Regulating body temperature
Broilers have a limited capacity to respond to temperature alterations due to the absence of sweat glands. They can tolerate a narrow temperature range of 18-24°C within their thermoneutral zone. In the thermoneutral zone, broiler body temperature is held constant and the bird loses heat at a controlled rate without discomfort. Heat stress in broilers results in mortality or reduced weight gain, decreased production, diminished reproduction and reduced growth performance, together with compromised welfare. When the ambient temperature is high, broilers need to regulate their body temperature through panting, resting, drinking water and reducing physical activity to balance heat production against heat loss and maintain a relatively constant body temperature.
Understanding heat stress
Heat stress sets in on broiler farms when the ambient temperature exceeds 25°C while high relative humidity could also alter broilers’ perception of the heat. The concept of heat stress or exposure to high ambient temperatures can be broadly categorised into acute and chronic heat stress. Acute heat stress refers to exposure to stress due to a very high temperature for a short period of time with the main effect on broilers being an increase in mortality, often due to suffocation. Chronic heat stress refers to exposure to a high temperature for a prolonged period of several weeks which results in reduced weight gain, decreased production, diminished reproduction and reduced growth performance, as well as compromised broiler welfare.
Broiler housing systems must provide an adequate pen temperature and relative humidity, plus optimum air circulation. In closed housing systems, the temperature and humidity are fully controlled using foggers, tunnel ventilators, fans and misting pumps.

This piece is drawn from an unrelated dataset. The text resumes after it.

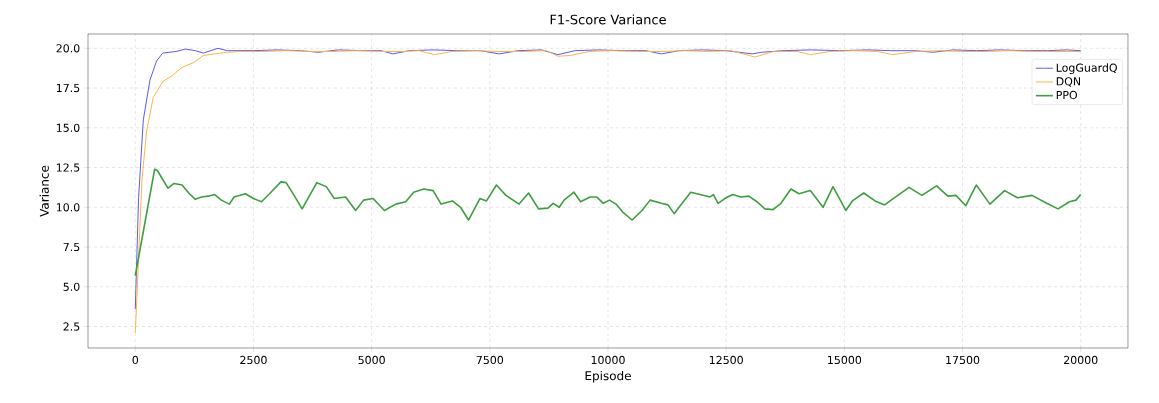 This screenshot has width=1159, height=403. I want to click on x-tick-label: 10000, so click(608, 360).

In addition, the orientation and sophistication of housing units, walls, flooring and roofing types for broiler housing should be considered to minimise the adverse effects of an elevated environmental temperature:
Ventilation: The orientation of the housing units should allow for cross-ventilation. Low-walled structures with wire mesh ensure cross-ventilation while high-walled structures keep the heat inside.
Walls: Moreover, mud wall houses provide a cooler interior than brick wall housing units.

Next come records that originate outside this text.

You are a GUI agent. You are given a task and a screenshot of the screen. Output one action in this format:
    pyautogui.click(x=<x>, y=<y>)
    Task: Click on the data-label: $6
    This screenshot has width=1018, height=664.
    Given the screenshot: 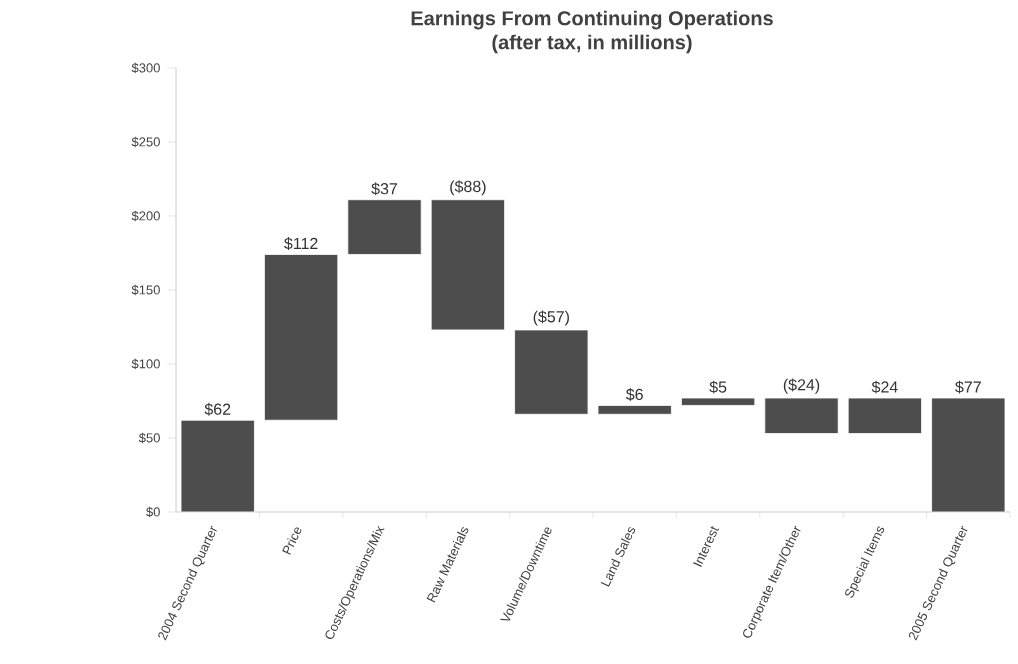 What is the action you would take?
    pyautogui.click(x=634, y=395)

Roofing style: Should provide proper ventilation with materials that enable heat transfer.
Floor: The type of floor has also been reported to influence broiler temperature, for example, a wire mesh floor decreases skin temperature and cloacal temperature, as well as the respiratory and heart rate of broilers compared to a deep litter floor during the hot season.

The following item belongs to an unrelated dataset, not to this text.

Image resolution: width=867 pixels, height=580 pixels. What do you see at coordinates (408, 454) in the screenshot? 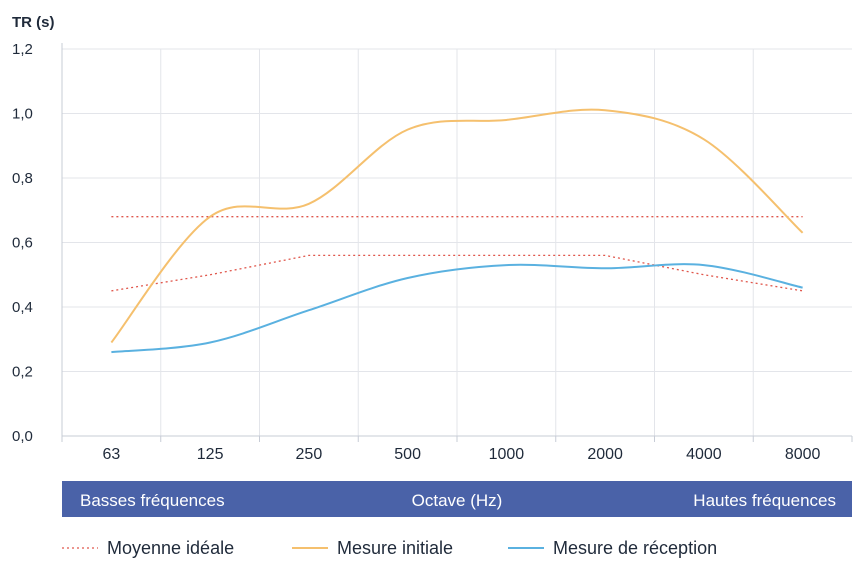
I see `x-tick-label: 500` at bounding box center [408, 454].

Insulation: There may be a point too, where evaporative cooling pads are not efficient enough to cool broilers. Therefore, other innovative solutions may be required, such as using air conditioning units and increasing the insulation level of barns. However, there is an optimum level of insulation which depends on the location and weather patterns.
In conclusion, climate change may lead to a reduction in the energy demand for heating and an increase in the energy and water required for cooling in broiler houses. Various adaptation options are available for housing systems to provide climate amelioration for broilers. However, only limited work has been done to understand the impact of climate change on broiler production, reproduction, growth performance, health and welfare.
These effects could create new risks for the sustainability of broiler production by changing the resource requirement for temperature control in broiler houses. Further research to gain a better understanding of these factors should be conducted by government agencies and NGOs on climate change mitigation and adaptation, as well as resilience strategies, to minimise the adverse effects of climate change.